From pv magazine USA
A coalition of three environmental groups has filed a lawsuit against the California Public Utilities Commission (CPUC) for instituting a rulemaking decision that rapidly and sharply slashes payments to rooftop solar owners for exporting clean energy to the grid.
The Environmental Working Group, the Protect our Communities Coalition and the Center for Biological Diversity filed a petition with the California Court of Appeal to review the state’s new Net Energy Metering 3.0 policy.
In December 2022, CPUC decided to pass NEM 3.0, reducing payments for exported solar energy by up to 80%.
The petition said the rulemaking violates the state’s climate laws and improperly evaluates the many benefits of small-scale, distributed solar on rooftops, while ignoring the billions of dollars utilities spend on transmission infrastructure that drives increased rates. Benefits of rooftop solar include reduced greenhouse gas emissions, resilience to extreme weather and power outages, and avoided land use impacts by decreasing the need for utility transmission infrastructure which also keeps electricity bills down.
The lawsuit directly names the three large investor-owned utility companies, Pacific Gas and Electric Company, Southern California Edison, and San Diego Gas and Electric Company, as the real parties in interest.
The decision adopted an investor-owned utility-developed avoided cost calculator to set rates. NEM 3.0 was implemented on April 15, and has worsened the return on investment for rooftop solar, particularly when not paired with energy storage.
The state was the tip of the spear for the rooftop solar industry across the United States, representing about 50% of the market, and now that spear is blunted. Wood Mackenzie and the Solar Energy Industries Association (SEIA) project that new residential solar installations in California are expected to decrease by nearly 40% through 2024, after doubling in 2020 to 2022.
“The commission’s misguided new policy violates California’s climate laws and will stifle rooftop solar growth, especially for working-class families,” said Roger Lin, an attorney at the Center for Biological Diversity. “It’s outrageous that the commission is slow-walking our renewable energy transition when we need to be racing toward it.”

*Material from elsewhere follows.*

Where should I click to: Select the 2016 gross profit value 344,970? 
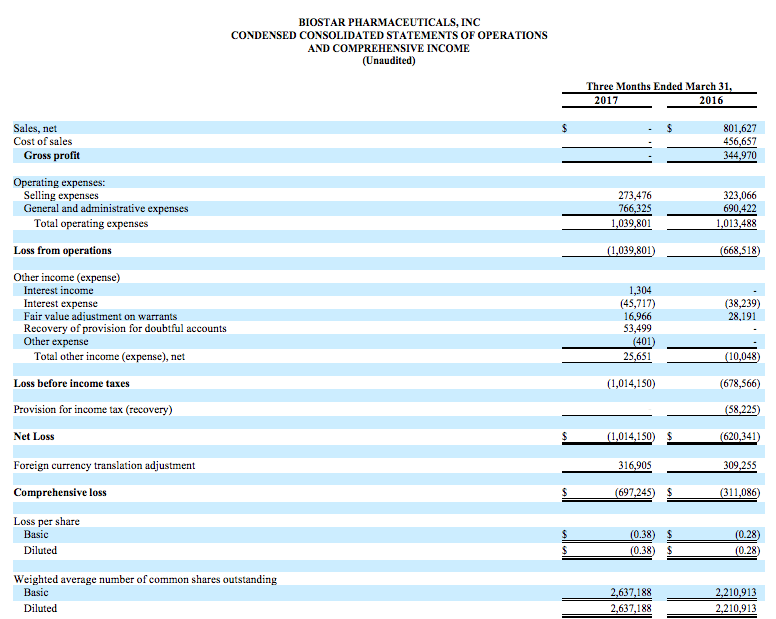(738, 155)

The petitioners said NEM 3.0 contained numerous legal errors and false assumptions, and that the Court must reverse the decision, grant review, and remand the issue with instructions to comply with the legislature's requirements to fully and properly evaluate NEM’s costs and benefits.
Why cut solar?
The petition highlights methods utilities are using across the country to block rooftop solar as distributed energy resources threaten the utility profiteering. A report from the Center for Biological Diversity evaluates rooftop solar and net-metering benefits and why corporate utility companies are trying to kill these programs.

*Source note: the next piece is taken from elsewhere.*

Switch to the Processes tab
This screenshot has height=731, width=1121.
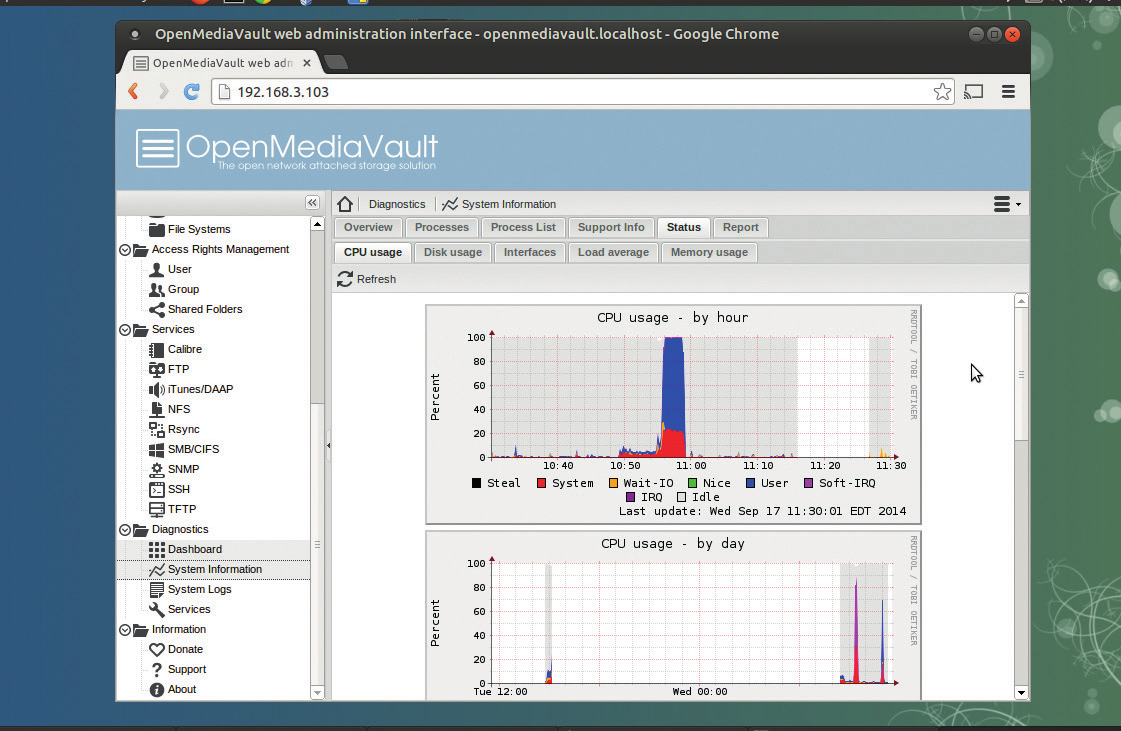(x=441, y=227)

The rulemaking decision was justified based on an analysis that suggested non-rooftop solar customers were subsidizing their neighbors that decided to invest in the clean energy transition.
However, this utility-forwarded cost shift argument has been debunked. Lawrence Berkeley Laboratory found that 47 states have a negligible solar power cost shift. Most states have solar penetration levels far below 10%. Until you hit that level of penetration there’s no cost shift altogether, yet states across the country are following California’s footsteps in slashing net metering.

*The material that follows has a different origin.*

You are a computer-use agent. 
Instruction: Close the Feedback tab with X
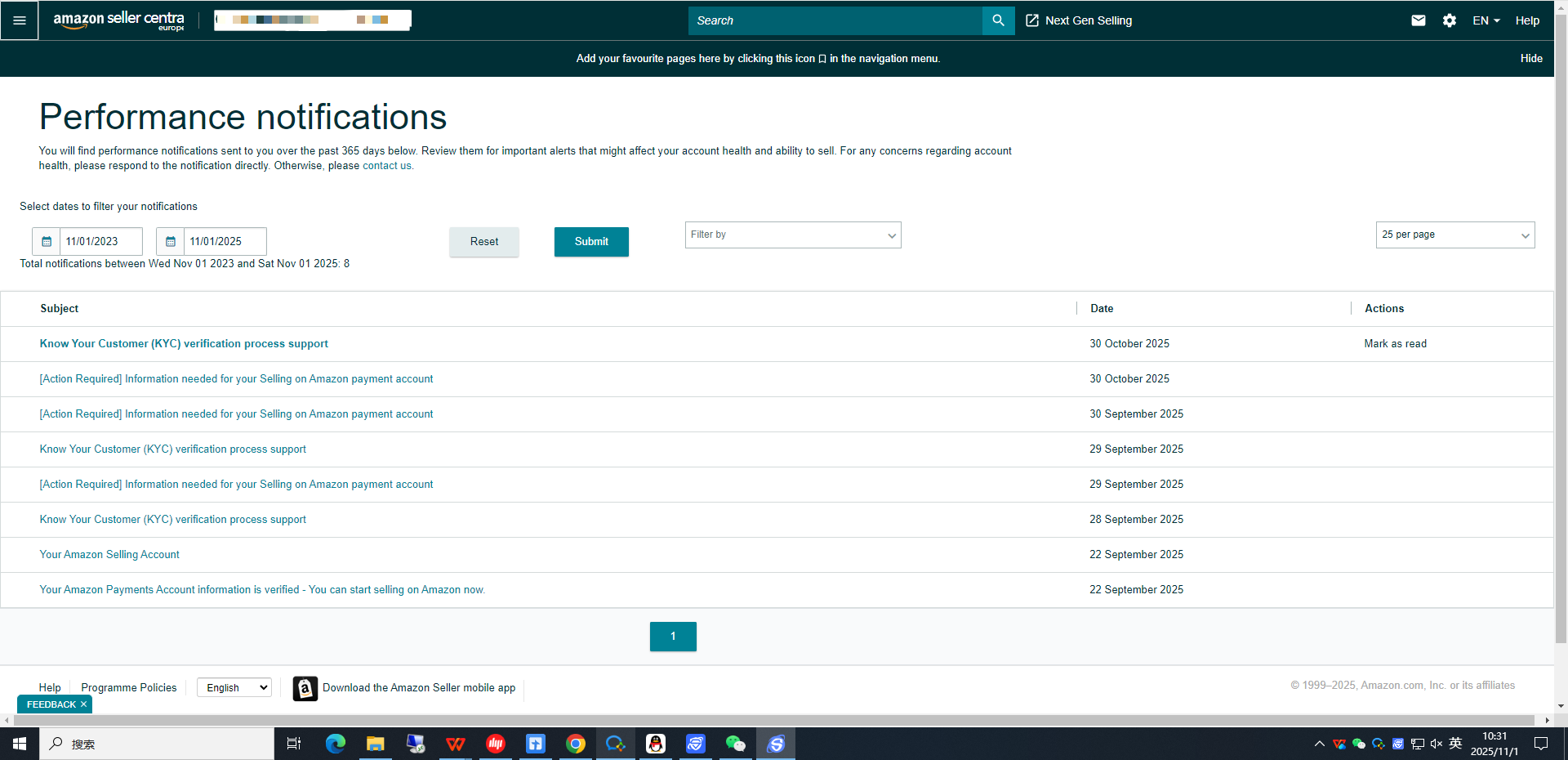pos(83,704)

Even at penetration levels of 10% or higher, the national laboratory found that the “shift” is only 5/1,000 of a cent per kilowatt-hour. Sixteen state-level analyses have come to the same conclusion that the cost shift is negligible.
“If the goal is to keep prices low, there are other pieces of the puzzle that affect rates far more than net metering,” Galen L. Barbose, a research scientist at LBNL, echoing a study by LBNL which put this in context. “Carbon pricing, operating outdated plants—those are the issues utilities and regulators should be focused on.”
More trouble ahead
What’s more, the state’s Public Advisor’s Office (PAO), following state procedures that require it to equitably balance the resource cost demands of the major investor-owned utilities, has recommended a fixed utility bill fee for all Californians based on income.
PAO’s recommendation assigns customers with fixed monthly fees between $22 per month and $42 per month, while some utility proposals under review would assess fees as high as $128 per month for California residents. This proposal would even apply to rooftop solar customers who consume zero electricity from the grid.
“In just about every case, if you are a low electricity user today, with a relatively low bill, you are going to see a higher bill once this plan is in place,” said Ahmad Faruqui, economist-at-large, grid controls expert and California resident.
“Customers will be very irritated,” said Faruqui. “They will be paying more for electricity not because their behavior changed but because California is changing the rules.”